Von deutschen Volksstämmen z.B. kann man ebenso in der Zeit des Sippenkommunismus als im Zeitalter des Feudalismus, als im Zeitalter des Kapitalismus sprechen. Die Nation jedoch ist ein historischer Begriff.

Die Bildung der Nationen war erst in einer bestimmten historischen Epoche, war nicht vor der Epoche des aufsteigenden Kapitalismus und des Kampfes gegen den Feudalismus möglich.

Zwei Völker, die ethnographisch dasselbe sind und auch dieselbe Sprache sprechen, können sehr wohl sich zu verschiedenen Nationen entwickelt haben (z.B. Engländer und Amerikaner, Kroaten und Serben), während umgekehrt in der Regel verschiedene Volksstämme zu einer Nation verschmolzen sind (z.B. bildete sich die heutige italienische Nation aus Römern, Germanen, Etruskern, Griechen usw.).

Stalin gibt folgende Definition für die Nation: "Die Nation ist eine historisch entstandene, stabile Gemeinschaft der Sprache, des Territoriums, des Wirtschaftslebens und der in der Kulturgemeinschaft zum Ausdruck kommenden Geistesart."

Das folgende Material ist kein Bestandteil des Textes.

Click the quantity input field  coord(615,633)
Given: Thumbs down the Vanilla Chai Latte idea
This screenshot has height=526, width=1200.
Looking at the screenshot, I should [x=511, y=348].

Stalin gibt also vier Merkmale an: Gemeinschaft der Sprache, Gemeinschaft des Territoriums, Gemeinschaft des Wirtschaftslebens und Gemeinschaft der Geistesart oder, wie sie auch anders genannt wird, des "nationalen Charakters", der sich in den Besonderheiten der nationalen Kultur bzw. in der Kulturgemeinschaft des betreffenden Volkes ausdrückt.

Wodurch unterscheidet sich diese Definition Stalins von anderen Definitionen, darunter auch von der Definition Otto Bauers?

Die Definition von Stalin ist die einzig marxistische, ist eine historisch-materialistische, sie lenkt unsere Aufmerksamkeit auf die Bedeutung, die das gemeinsame Wirtschaftsleben und das gemeinsame Territorium für die Entstehung einer Nation haben!

Dem stehen die bürgerlichen und auch die sozial-demokratischen (Otto Bauers) Auffassungen der Nation gegenüber, die in idealistischer Art die Besonderheit des "nationalen Charakters" oder der Kultur- und Sprachgemeinschaft als das allein ausschlaggebende Merkmal der Nation hervorheben.

Diese Auffassungen können die vielfältige Wirklichkeit der Entstehung und des Lebens der Nationen nicht erklären, sie sind unmarxistisch, sind falsch und daher zu bekämpfen.“

Das ist alles sehr richtig, und Alfred Klahr hat meisterhaft bewiesen, dass er die Situation Österreichs verstanden hat. Als die Nazis Österreich als „Ostmark“, als Region bestimmt haben, hat Klahr die historische fortschrittlische Seite der Geburt Österreichs verstanden: es war ein demokratischer Pol.